* TEXT UNDER STUDY:
════════════════
The main difference from the large version is the dropping of the portrait of Anne Cresacre on the right in favour of a garden view, which Vertue states, was More’s Chelsea garden. The panorama in the distance certainly seems to be London with Old St Paul’s in the centre, but it is difficult to know what sources existed c. 1593-94 that could possibly provide an accurate view of Sir Thomas More’s celebrated Chelsea garden half a century earlier: “A portion of this garden was left to the care of each of the many servants…He would have no idle retainer in his service…they were expected to occupy their leisure with gardening, music or books” (see Miles Hadfield, A History of British Gardening, 3rd revised ed., London, 1979, pp. 38-39). All one can say is that it is a rare view of a Tudor garden, enclosed by walls with a banqueting house in one corner and the centre laid out in knots surrounded by low clipped hedges.
The attribution of the miniature follows from the documentation of the large group being by Lockey and our knowledge that he was a pupil of Hilliard and practised as a miniaturist. This group must be the cornerstone for any further attributions to him. It does establish Lockey as an artist who never rose much above being a mediocre follower of the Hilliard manner.
The miniature is in the frame that was made for it on it s acquisition by the Sotheby family in 1715. The features have flaked and been restored. There is scattered flaking both in the background and the landscape. The paint surface is generally soiled by ingrained dirt and the silver has oxidized.
INSCRIBED: Across the top in gold: A Johanes Morus eques auratus et iudex; B. Tho. Mors eques aur. Dns. Canc. Ang. et fil. et haer, dti; C. John More Ar. fil et haer. Dti. Tho.; D. Anna Jois sola fil, et haer. Ed. Cresacre Ar. Vxor Joh. Mor Ar. E. Tho. More (II) Arm. fil et haer. Dictor. Joh. Mor. Ar. et An Vx. eius; F. Maria fil Joh. Scroope, Ar. frat. Henrici Dni. Scroope,; G Duo Filij dictor Tho Mor. et Mar Vx. eius (i.e. John and Cresacre More; H Tres filiae Tho. Mori Dni Cancellarij Angliae (i.e. Cicely Heron, Elizabeth Dauncey and Margaret Roper).
On a label in the lower left-hand corner in gold: Thomas Morus Londini / An. Do. 1480. est natus / Saccarij primu. Tum A.D. / 1529. totius Angliae / Cancellarius est tactus / Henrici: 8. iussu decollatus / interijt A.D. 1535. 6 non. Jul.
════════════════
* GIVEN DATA:
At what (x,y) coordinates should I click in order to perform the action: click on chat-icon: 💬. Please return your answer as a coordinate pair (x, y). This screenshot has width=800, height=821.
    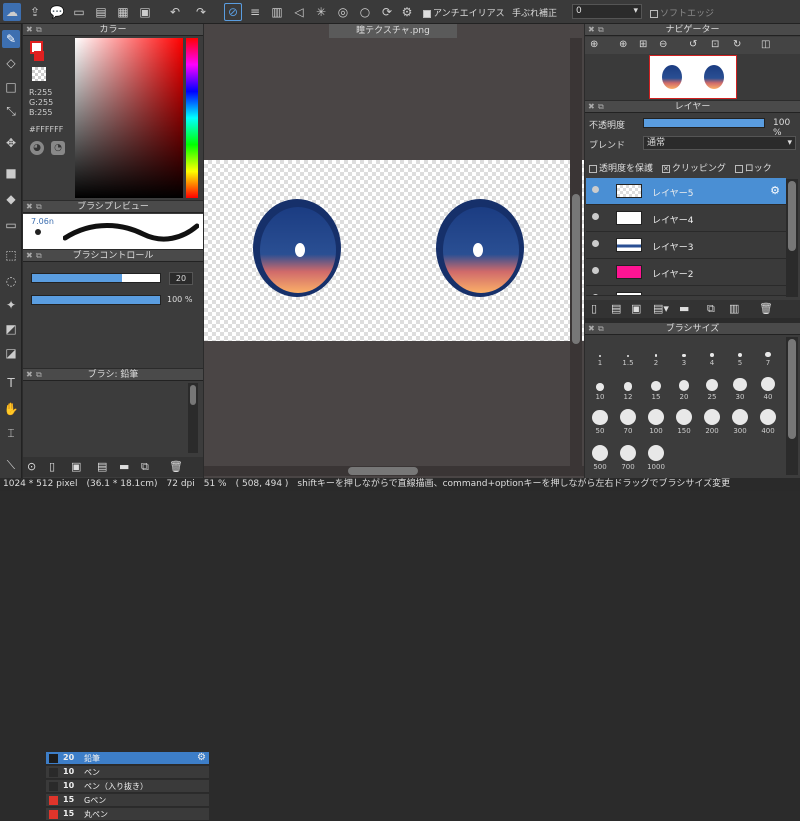
    Looking at the image, I should click on (57, 12).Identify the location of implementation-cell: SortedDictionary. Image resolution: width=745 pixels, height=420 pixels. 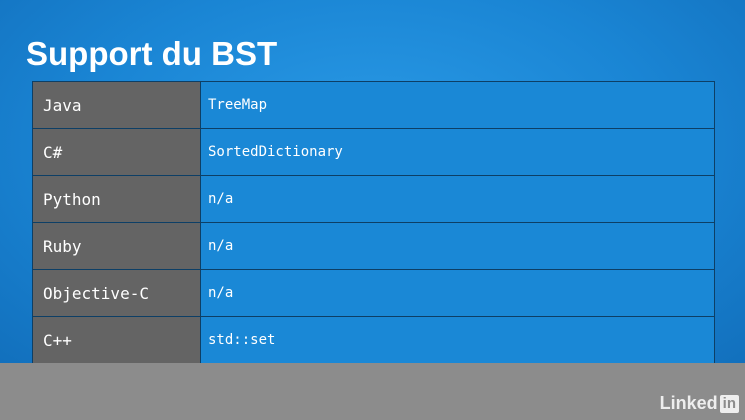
════════════════
* TASK SET:
- 1) In the text on the More family miniature, revise the passage that begins at the words "INSCRIBED: Across the" and stops after "and Margaret Roper).", changing "gold" to "silver".
- 2) Decide whether each statement agrees with the text on the More family miniature, and support each yes or no with the deciding words of the text, quoted exactly. (a) The silver on the miniature has oxidized. (b) The miniature keeps the portrait of Anne Cresacre that appears in the large version. (c) The text presents Lockey as an artist who rose well above the Hilliard manner.

* YOUR RESPONSES:
- 1)
INSCRIBED: Across the top in silver: A Johanes Morus eques auratus et iudex; B. Tho. Mors eques aur. Dns. Canc. Ang. et fil. et haer, dti; C. John More Ar. fil et haer. Dti. Tho.; D. Anna Jois sola fil, et haer. Ed. Cresacre Ar. Vxor Joh. Mor Ar. E. Tho. More (II) Arm. fil et haer. Dictor. Joh. Mor. Ar. et An Vx. eius; F. Maria fil Joh. Scroope, Ar. frat. Henrici Dni. Scroope,; G Duo Filij dictor Tho Mor. et Mar Vx. eius (i.e. John and Cresacre More; H Tres filiae Tho. Mori Dni Cancellarij Angliae (i.e. Cicely Heron, Elizabeth Dauncey and Margaret Roper).

- 2)
(a) Yes: "the silver has oxidized."
(b) No: "the dropping of the portrait of Anne Cresacre on the right in favour of a garden view."
(c) No: "never rose much above being a mediocre follower of the Hilliard manner."